## Exercise brief
Reproduce each of the following records exactly as it is given, with no changes to any line.

## Material

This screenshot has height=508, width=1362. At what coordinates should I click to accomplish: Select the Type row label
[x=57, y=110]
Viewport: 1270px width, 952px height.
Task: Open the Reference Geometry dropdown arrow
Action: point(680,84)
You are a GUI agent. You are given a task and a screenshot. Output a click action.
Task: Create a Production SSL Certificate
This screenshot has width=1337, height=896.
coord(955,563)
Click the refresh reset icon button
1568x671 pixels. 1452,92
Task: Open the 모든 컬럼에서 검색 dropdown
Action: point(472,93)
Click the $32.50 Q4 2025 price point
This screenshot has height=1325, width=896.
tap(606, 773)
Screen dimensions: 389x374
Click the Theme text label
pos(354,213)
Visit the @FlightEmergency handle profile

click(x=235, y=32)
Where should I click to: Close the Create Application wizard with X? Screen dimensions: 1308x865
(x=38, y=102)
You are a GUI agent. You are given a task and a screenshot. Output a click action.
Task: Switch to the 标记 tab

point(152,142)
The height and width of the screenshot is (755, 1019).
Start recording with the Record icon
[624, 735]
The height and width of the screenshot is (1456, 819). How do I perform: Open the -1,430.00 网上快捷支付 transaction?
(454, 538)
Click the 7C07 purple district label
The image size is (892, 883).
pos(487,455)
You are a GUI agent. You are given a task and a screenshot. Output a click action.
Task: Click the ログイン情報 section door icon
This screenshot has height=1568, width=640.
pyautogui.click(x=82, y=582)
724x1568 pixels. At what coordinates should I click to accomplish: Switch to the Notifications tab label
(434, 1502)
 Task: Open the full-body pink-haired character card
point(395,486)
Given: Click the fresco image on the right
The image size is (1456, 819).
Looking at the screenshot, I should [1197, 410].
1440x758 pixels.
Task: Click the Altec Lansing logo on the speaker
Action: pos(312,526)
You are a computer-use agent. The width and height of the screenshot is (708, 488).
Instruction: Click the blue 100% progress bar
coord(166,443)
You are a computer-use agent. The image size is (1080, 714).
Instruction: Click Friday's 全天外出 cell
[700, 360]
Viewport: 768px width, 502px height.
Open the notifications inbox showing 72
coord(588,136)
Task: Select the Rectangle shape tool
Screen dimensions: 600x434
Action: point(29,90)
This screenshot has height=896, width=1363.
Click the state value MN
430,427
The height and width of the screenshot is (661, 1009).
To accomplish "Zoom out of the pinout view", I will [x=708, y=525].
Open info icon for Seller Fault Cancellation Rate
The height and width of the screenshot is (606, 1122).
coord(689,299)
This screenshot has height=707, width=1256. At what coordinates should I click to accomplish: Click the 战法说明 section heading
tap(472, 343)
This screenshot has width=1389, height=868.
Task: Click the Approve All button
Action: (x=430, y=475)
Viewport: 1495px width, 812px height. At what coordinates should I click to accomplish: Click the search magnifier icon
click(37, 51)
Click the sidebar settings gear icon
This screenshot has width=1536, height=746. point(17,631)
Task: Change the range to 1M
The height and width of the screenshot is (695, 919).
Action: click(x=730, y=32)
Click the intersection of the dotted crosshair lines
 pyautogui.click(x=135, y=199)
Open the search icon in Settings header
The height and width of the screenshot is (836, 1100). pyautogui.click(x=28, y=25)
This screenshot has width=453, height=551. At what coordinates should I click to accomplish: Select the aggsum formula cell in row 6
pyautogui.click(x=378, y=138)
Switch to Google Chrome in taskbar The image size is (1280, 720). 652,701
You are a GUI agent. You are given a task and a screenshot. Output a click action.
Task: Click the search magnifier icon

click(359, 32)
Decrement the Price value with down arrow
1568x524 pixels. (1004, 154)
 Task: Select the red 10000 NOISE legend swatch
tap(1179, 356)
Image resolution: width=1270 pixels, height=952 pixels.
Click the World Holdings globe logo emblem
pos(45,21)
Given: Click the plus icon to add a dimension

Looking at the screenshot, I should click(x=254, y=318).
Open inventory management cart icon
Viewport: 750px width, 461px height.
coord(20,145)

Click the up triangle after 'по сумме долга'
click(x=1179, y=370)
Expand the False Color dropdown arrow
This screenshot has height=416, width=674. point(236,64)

## Written response
This screenshot has height=508, width=1362. At what coordinates should I click to accomplish: Select the Type row label
[x=57, y=110]
Viewport: 1270px width, 952px height.
Task: Open the Reference Geometry dropdown arrow
Action: point(680,84)
You are a GUI agent. You are given a task and a screenshot. Output a click action.
Task: Create a Production SSL Certificate
This screenshot has width=1337, height=896.
coord(955,563)
Click the refresh reset icon button
1568x671 pixels. 1452,92
Task: Open the 모든 컬럼에서 검색 dropdown
Action: point(472,93)
Click the $32.50 Q4 2025 price point
This screenshot has height=1325, width=896.
tap(606, 773)
Screen dimensions: 389x374
Click the Theme text label
pos(354,213)
Visit the @FlightEmergency handle profile

click(x=235, y=32)
Where should I click to: Close the Create Application wizard with X? Screen dimensions: 1308x865
(x=38, y=102)
You are a GUI agent. You are given a task and a screenshot. Output a click action.
Task: Switch to the 标记 tab

point(152,142)
The height and width of the screenshot is (755, 1019).
Start recording with the Record icon
[624, 735]
The height and width of the screenshot is (1456, 819). How do I perform: Open the -1,430.00 网上快捷支付 transaction?
(454, 538)
Click the 7C07 purple district label
The image size is (892, 883).
pos(487,455)
You are a GUI agent. You are given a task and a screenshot. Output a click action.
Task: Click the ログイン情報 section door icon
This screenshot has height=1568, width=640.
pyautogui.click(x=82, y=582)
724x1568 pixels. At what coordinates should I click to accomplish: Switch to the Notifications tab label
(434, 1502)
 Task: Open the full-body pink-haired character card
point(395,486)
Given: Click the fresco image on the right
The image size is (1456, 819).
Looking at the screenshot, I should [1197, 410].
1440x758 pixels.
Task: Click the Altec Lansing logo on the speaker
Action: pos(312,526)
You are a computer-use agent. The width and height of the screenshot is (708, 488).
Instruction: Click the blue 100% progress bar
coord(166,443)
You are a computer-use agent. The image size is (1080, 714).
Instruction: Click Friday's 全天外出 cell
[700, 360]
Viewport: 768px width, 502px height.
Open the notifications inbox showing 72
coord(588,136)
Task: Select the Rectangle shape tool
Screen dimensions: 600x434
Action: point(29,90)
This screenshot has height=896, width=1363.
Click the state value MN
430,427
The height and width of the screenshot is (661, 1009).
To accomplish "Zoom out of the pinout view", I will [x=708, y=525].
Open info icon for Seller Fault Cancellation Rate
The height and width of the screenshot is (606, 1122).
coord(689,299)
This screenshot has height=707, width=1256. At what coordinates should I click to accomplish: Click the 战法说明 section heading
tap(472, 343)
This screenshot has width=1389, height=868.
Task: Click the Approve All button
Action: (x=430, y=475)
Viewport: 1495px width, 812px height. At what coordinates should I click to accomplish: Click the search magnifier icon
click(37, 51)
Click the sidebar settings gear icon
This screenshot has width=1536, height=746. point(17,631)
Task: Change the range to 1M
The height and width of the screenshot is (695, 919).
Action: click(x=730, y=32)
Click the intersection of the dotted crosshair lines
 pyautogui.click(x=135, y=199)
Open the search icon in Settings header
The height and width of the screenshot is (836, 1100). pyautogui.click(x=28, y=25)
This screenshot has width=453, height=551. At what coordinates should I click to accomplish: Select the aggsum formula cell in row 6
pyautogui.click(x=378, y=138)
Switch to Google Chrome in taskbar The image size is (1280, 720). 652,701
You are a GUI agent. You are given a task and a screenshot. Output a click action.
Task: Click the search magnifier icon

click(359, 32)
Decrement the Price value with down arrow
1568x524 pixels. (1004, 154)
 Task: Select the red 10000 NOISE legend swatch
tap(1179, 356)
Image resolution: width=1270 pixels, height=952 pixels.
Click the World Holdings globe logo emblem
pos(45,21)
Given: Click the plus icon to add a dimension

Looking at the screenshot, I should click(x=254, y=318).
Open inventory management cart icon
Viewport: 750px width, 461px height.
coord(20,145)

Click the up triangle after 'по сумме долга'
click(x=1179, y=370)
Expand the False Color dropdown arrow
This screenshot has height=416, width=674. point(236,64)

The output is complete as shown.